**Brief:**
Only the lines in the entries below from the line with "Screenshot is 348x2576." to the line with "Volgende → (319, 420)", both included, belong in the answer, transcribed exactly and without pictures.

**Entries provided:**
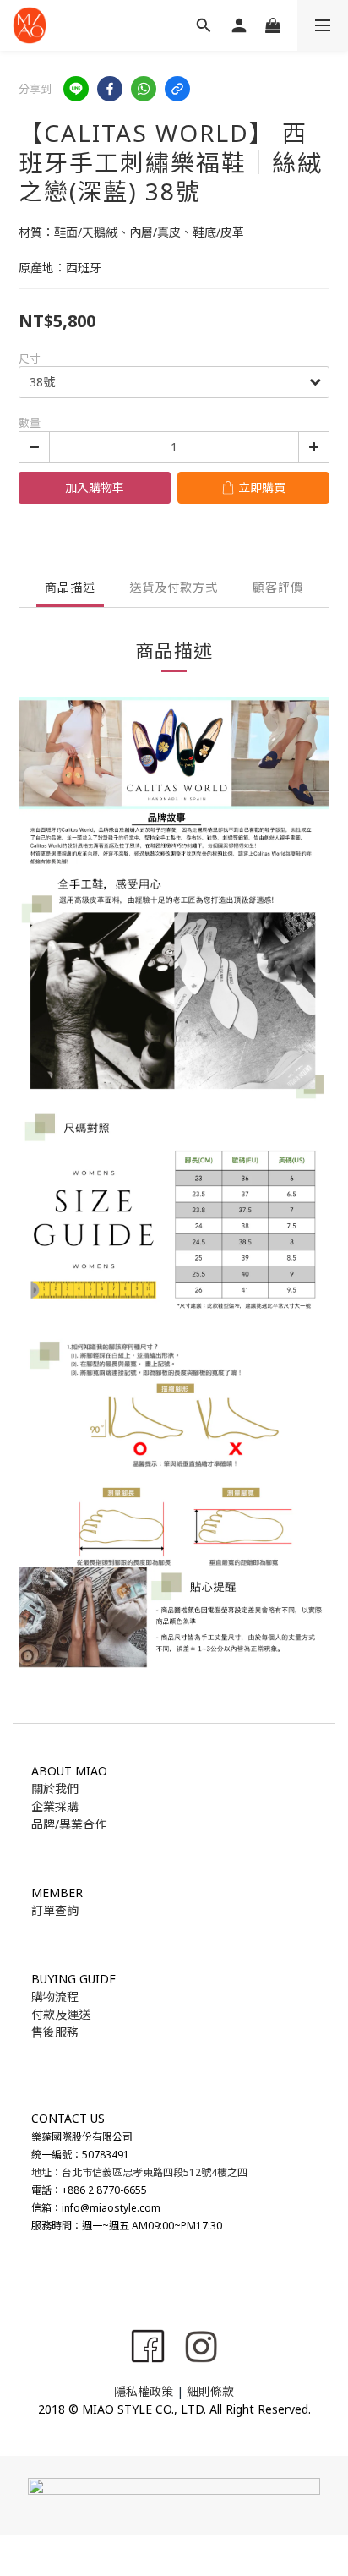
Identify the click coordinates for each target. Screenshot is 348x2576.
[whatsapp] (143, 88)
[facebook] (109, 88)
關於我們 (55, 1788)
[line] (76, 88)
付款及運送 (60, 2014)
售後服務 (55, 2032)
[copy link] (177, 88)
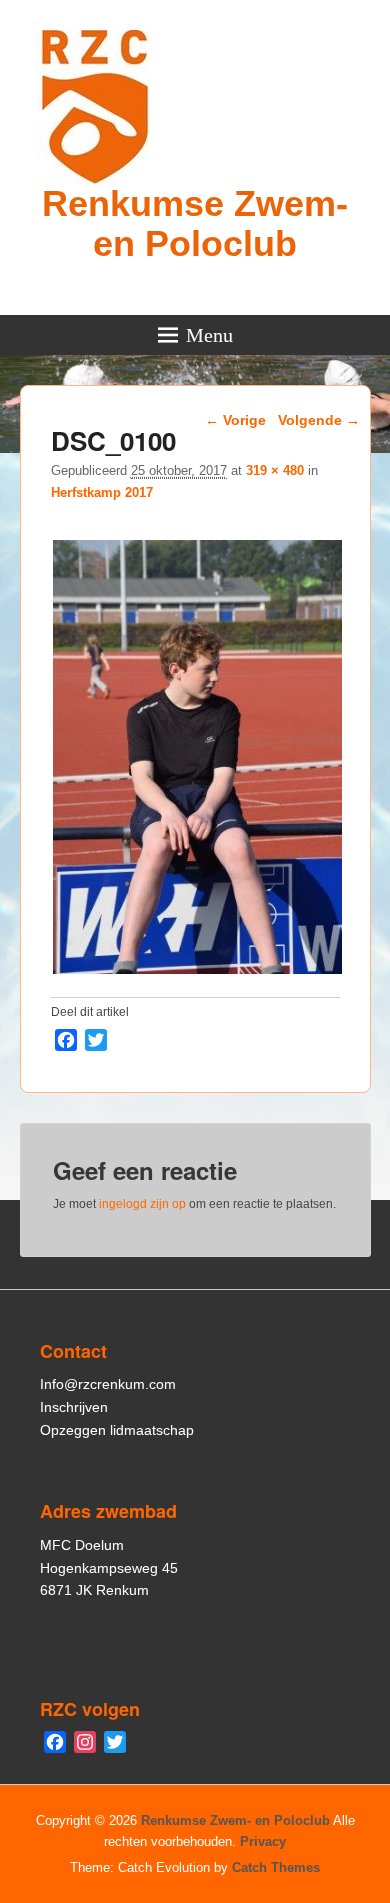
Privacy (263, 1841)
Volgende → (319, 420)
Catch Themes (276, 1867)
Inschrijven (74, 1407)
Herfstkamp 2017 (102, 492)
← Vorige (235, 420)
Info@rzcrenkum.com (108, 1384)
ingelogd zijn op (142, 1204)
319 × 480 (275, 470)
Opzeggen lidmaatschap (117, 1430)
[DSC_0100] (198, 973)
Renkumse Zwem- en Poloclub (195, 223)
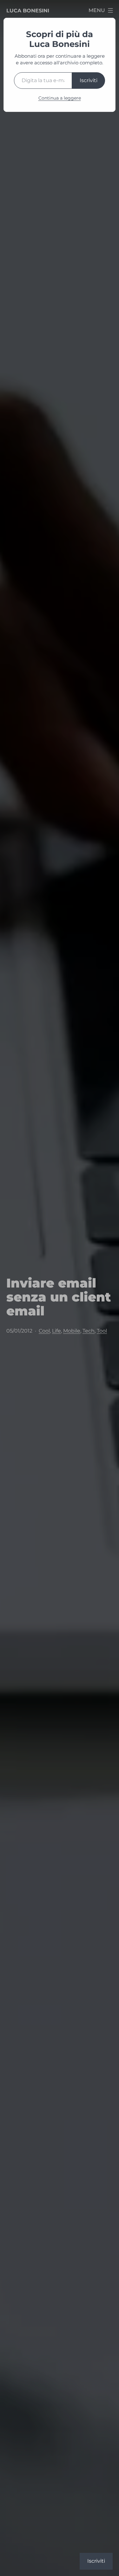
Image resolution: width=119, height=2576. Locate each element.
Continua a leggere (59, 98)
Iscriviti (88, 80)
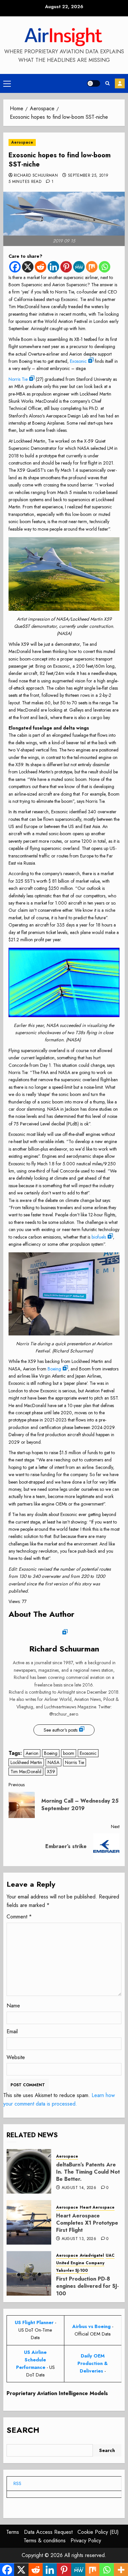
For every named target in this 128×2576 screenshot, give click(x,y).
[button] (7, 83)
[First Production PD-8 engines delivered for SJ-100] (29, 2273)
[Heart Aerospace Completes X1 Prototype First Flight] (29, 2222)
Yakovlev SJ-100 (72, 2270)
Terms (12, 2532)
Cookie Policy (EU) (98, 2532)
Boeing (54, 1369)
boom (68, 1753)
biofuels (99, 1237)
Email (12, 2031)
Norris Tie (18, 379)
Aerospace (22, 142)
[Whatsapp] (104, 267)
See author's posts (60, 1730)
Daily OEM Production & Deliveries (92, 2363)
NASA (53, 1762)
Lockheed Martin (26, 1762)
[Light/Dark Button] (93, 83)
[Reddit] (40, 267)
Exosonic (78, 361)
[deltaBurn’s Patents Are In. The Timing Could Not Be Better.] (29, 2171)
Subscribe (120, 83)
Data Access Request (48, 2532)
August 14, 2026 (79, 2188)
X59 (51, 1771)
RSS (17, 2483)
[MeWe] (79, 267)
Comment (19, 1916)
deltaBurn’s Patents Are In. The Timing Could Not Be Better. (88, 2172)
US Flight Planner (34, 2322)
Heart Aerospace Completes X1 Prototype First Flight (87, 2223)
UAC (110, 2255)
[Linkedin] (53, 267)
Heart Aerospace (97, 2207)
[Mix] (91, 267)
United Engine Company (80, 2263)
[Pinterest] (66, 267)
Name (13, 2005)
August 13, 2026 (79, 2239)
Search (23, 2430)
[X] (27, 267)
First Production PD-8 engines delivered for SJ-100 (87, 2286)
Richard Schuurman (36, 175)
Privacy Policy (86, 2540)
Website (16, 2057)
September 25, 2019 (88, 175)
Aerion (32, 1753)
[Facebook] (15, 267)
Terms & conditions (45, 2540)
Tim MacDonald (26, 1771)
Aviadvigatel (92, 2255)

...

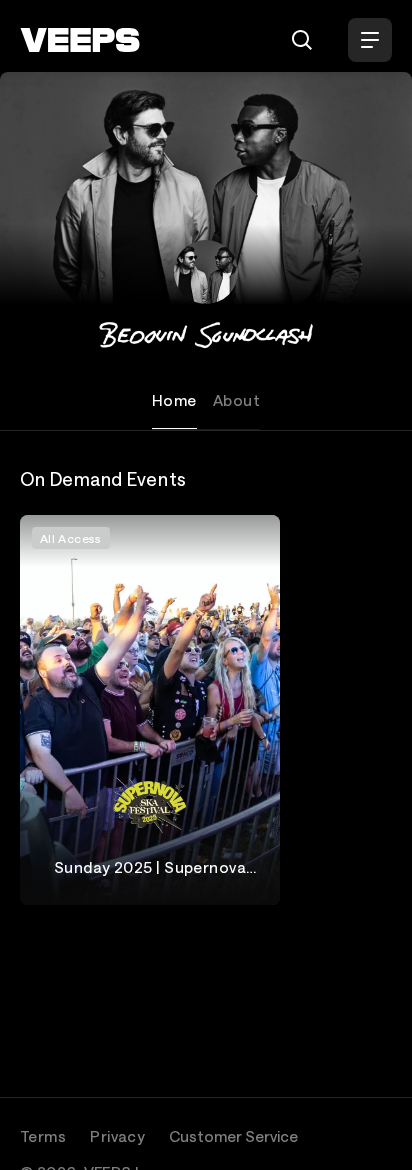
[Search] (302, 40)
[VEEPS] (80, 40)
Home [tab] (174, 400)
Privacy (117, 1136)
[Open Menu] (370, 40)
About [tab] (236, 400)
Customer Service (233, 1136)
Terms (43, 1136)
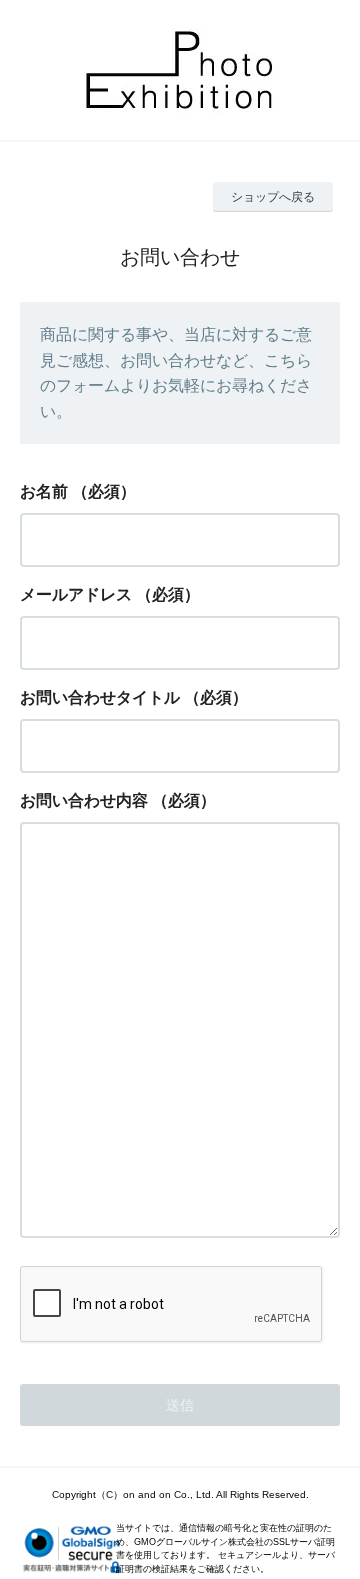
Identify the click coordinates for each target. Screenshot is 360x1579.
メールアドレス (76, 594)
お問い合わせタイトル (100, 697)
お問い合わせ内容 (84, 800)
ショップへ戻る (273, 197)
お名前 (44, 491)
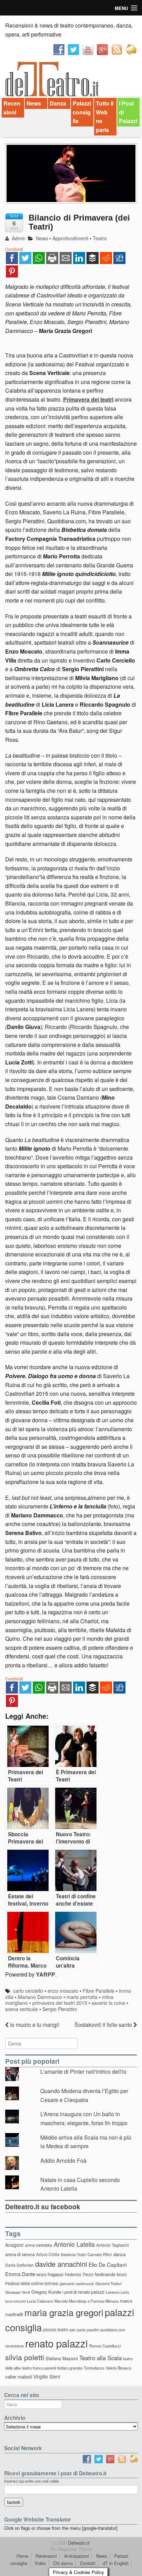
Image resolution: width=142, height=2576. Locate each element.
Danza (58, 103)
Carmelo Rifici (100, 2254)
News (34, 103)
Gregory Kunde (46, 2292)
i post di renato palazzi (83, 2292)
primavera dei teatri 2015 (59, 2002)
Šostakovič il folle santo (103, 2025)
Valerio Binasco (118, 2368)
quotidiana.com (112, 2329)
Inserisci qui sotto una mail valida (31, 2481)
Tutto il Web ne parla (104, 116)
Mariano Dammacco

**Exercise solution:**
Identify the click coordinates for each target. Screenshot is 348x2576.
[whatsapp] (143, 88)
[facebook] (109, 88)
關於我們 (55, 1788)
[line] (76, 88)
付款及運送 (60, 2014)
售後服務 (55, 2032)
[copy link] (177, 88)
Privacy (263, 1841)
Volgende → (319, 420)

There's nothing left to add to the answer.